The bill provides the government broad powers to use directives, prohibitions, regulations, policies, and technical standards to ensure responsible and accountable use of AI systems. However, we are concerned by how much of the force of the legislation will be left to regulatory powers, by the absence of parameters that will guide how these interventions will be developed, and by how much guidance is left to the discretion of the Minister, rather than in the legislation itself. 
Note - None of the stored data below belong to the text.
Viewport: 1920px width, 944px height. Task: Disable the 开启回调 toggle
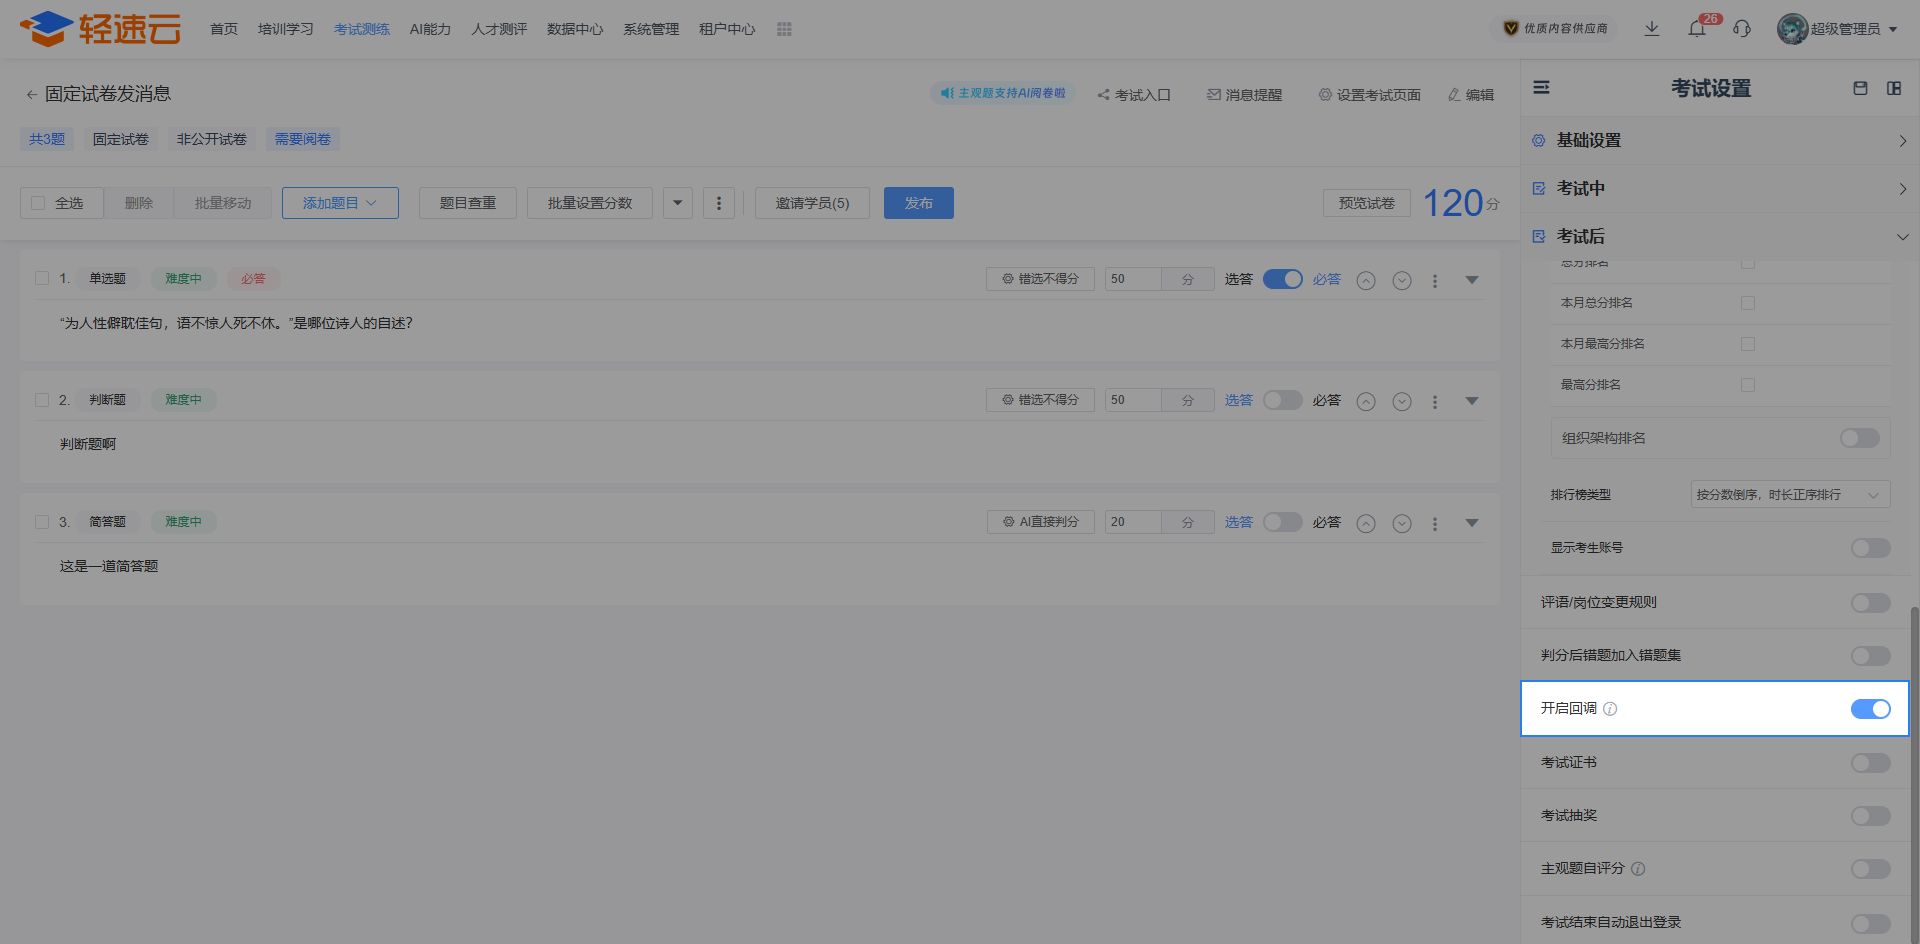click(1870, 709)
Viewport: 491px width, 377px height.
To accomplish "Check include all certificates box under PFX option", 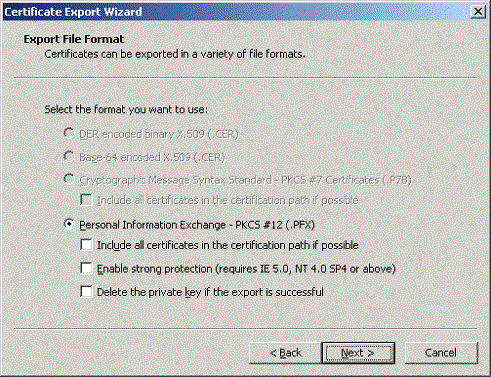I will (86, 245).
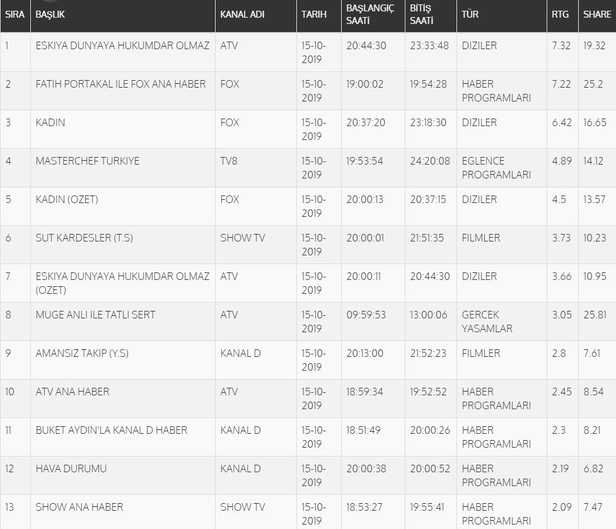
Task: Sort by the RTG column header
Action: [559, 16]
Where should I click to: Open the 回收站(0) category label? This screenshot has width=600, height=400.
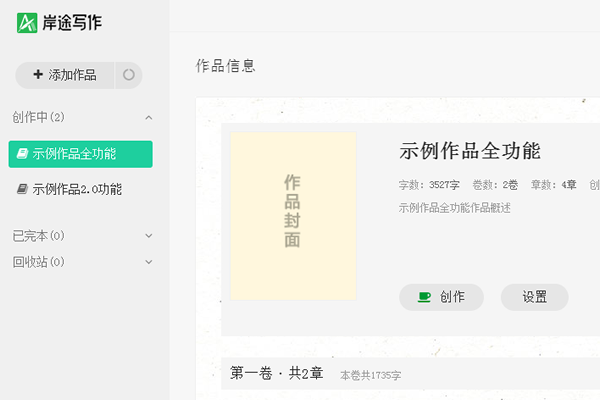click(x=38, y=262)
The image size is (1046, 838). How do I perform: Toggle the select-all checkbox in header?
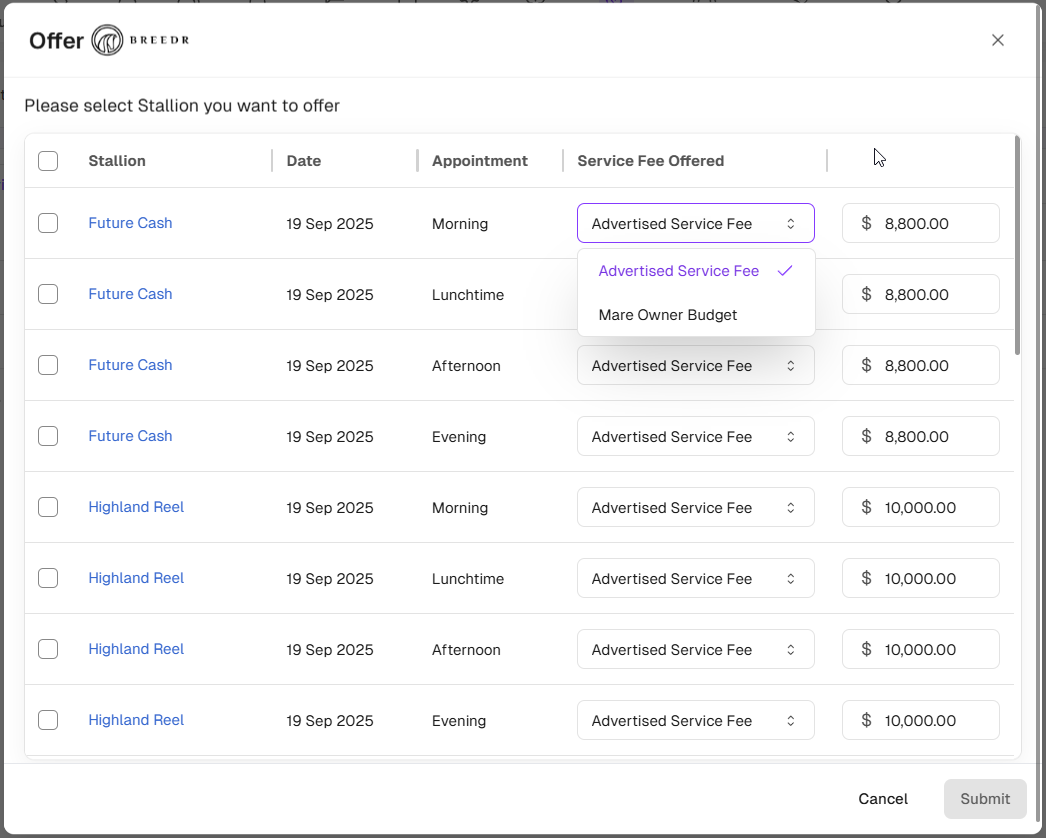point(48,161)
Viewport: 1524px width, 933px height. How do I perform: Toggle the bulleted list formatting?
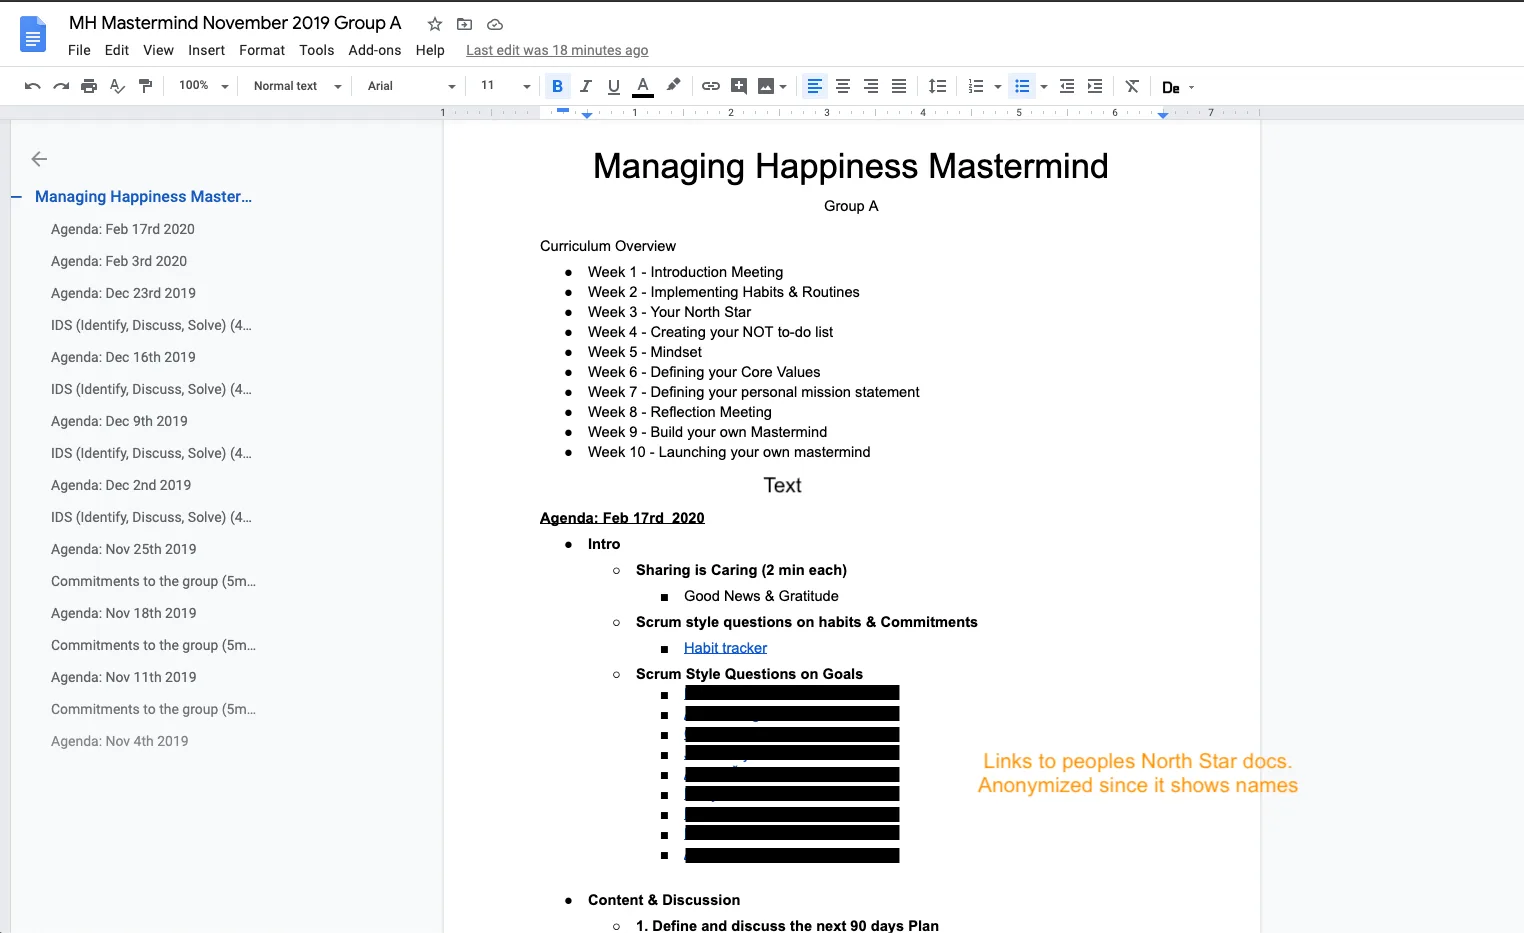(1022, 86)
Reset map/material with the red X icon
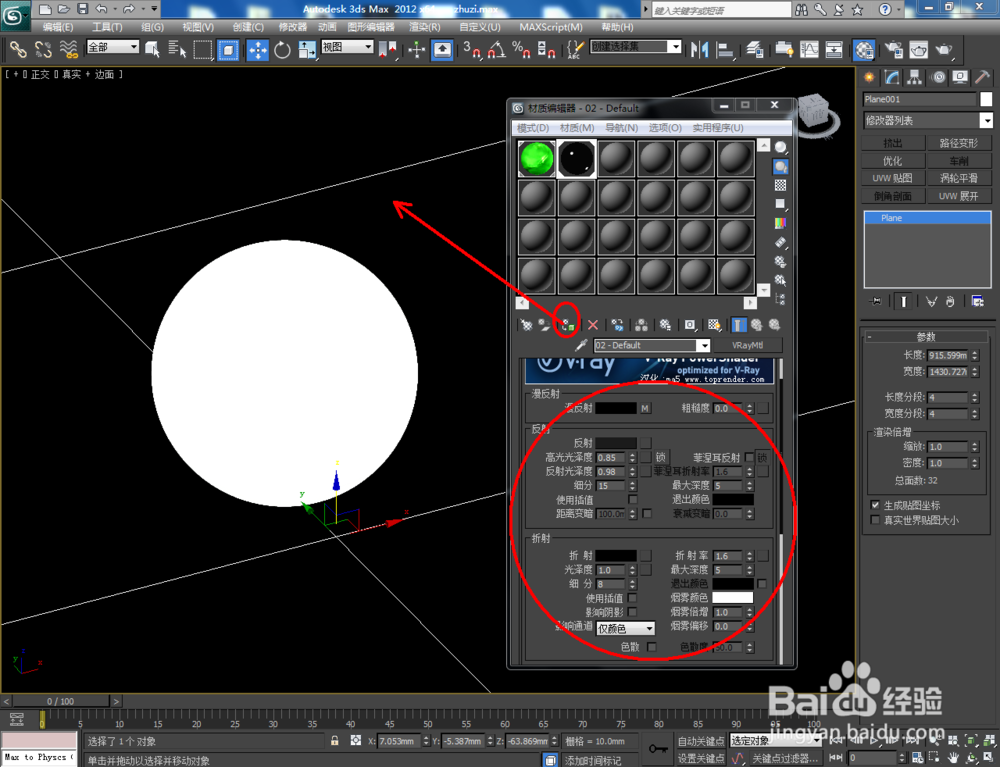1000x767 pixels. (x=593, y=324)
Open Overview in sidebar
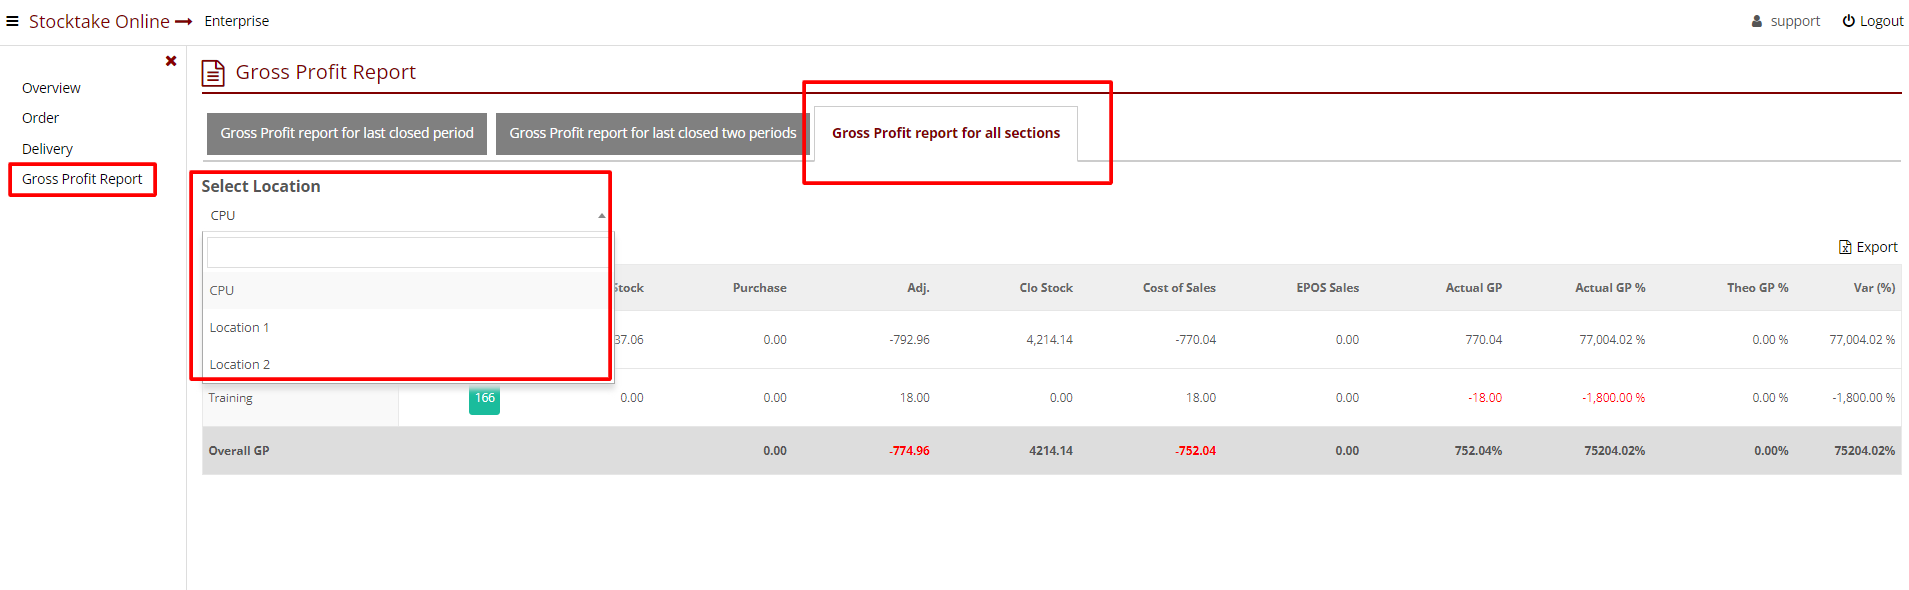The height and width of the screenshot is (590, 1909). pos(51,88)
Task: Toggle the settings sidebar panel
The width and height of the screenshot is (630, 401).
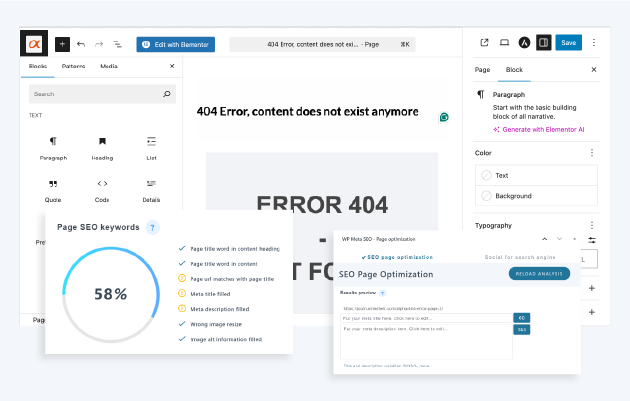Action: pyautogui.click(x=543, y=43)
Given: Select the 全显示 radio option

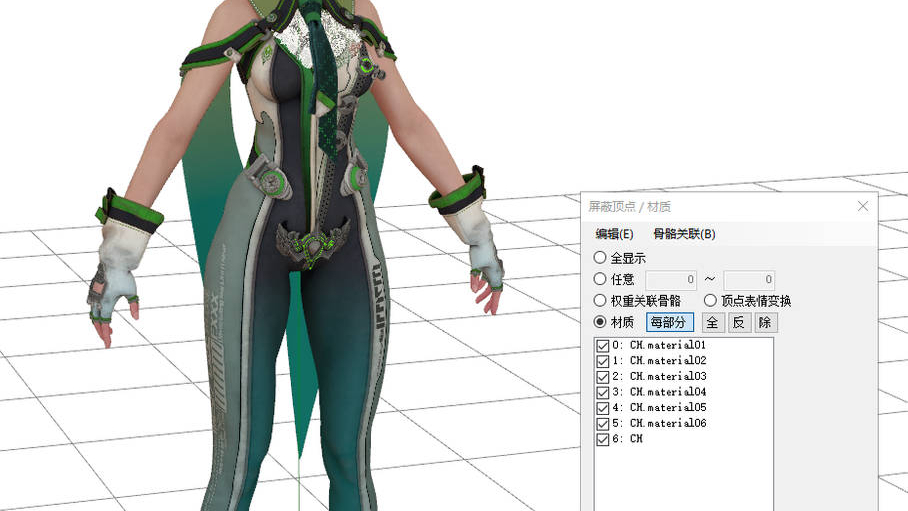Looking at the screenshot, I should [601, 258].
For example, one parameter that could be written into the legislation would require the use of a human rights assessment tool against which a regulation would be assessed. This is the model adopted by the European Union’s AI Act. As another example, Canada’s proposed federal AI bill requires that AI systems disclose the use of AI when a system could reasonably be perceived as communicating with a human, rather than Bill 194’s current approach, which leaves how the public will be informed to regulations.

We also caution against an overreliance on technical standards developed outside of the regulatory process, as researchers in both academia and industry have yet to achieve consensus on adequate measurement metrics for responsible AI, particularly with respect to public sector use. Currently, organizational bodies outside of government are developing standards, so we do wonder if collaborations will occur to ensure uniformity. 

As such, the bill would benefit from clarifying the role of each policy intervention by defining what technical standards are and outlining guiding principles for prohibitions based on human rights protections. 

3. Lack of public consultation prior to tabling

While we welcome opportunities such as this to engage on the bill, consultations prior to its tabling would have allowed for a greater set of perspectives to be included in consideration. 

We are particularly concerned that historically marginalized communities (e.g., BIPOC, LGBTQ+, people with disabilities, religious minorities, etc.) will not have the opportunity to substantially contribute to deliberations on this bill. This is particularly concerning as research suggests that they are disproportionately facing the harms caused by AI systems. 

Public consultations not only offer opportunities to develop appropriate policy interventions, but also an opportunity for different stakeholders to discuss with one another and instill public trust in this legislative approach. We encourage the government to consider hosting them in the coming summer months.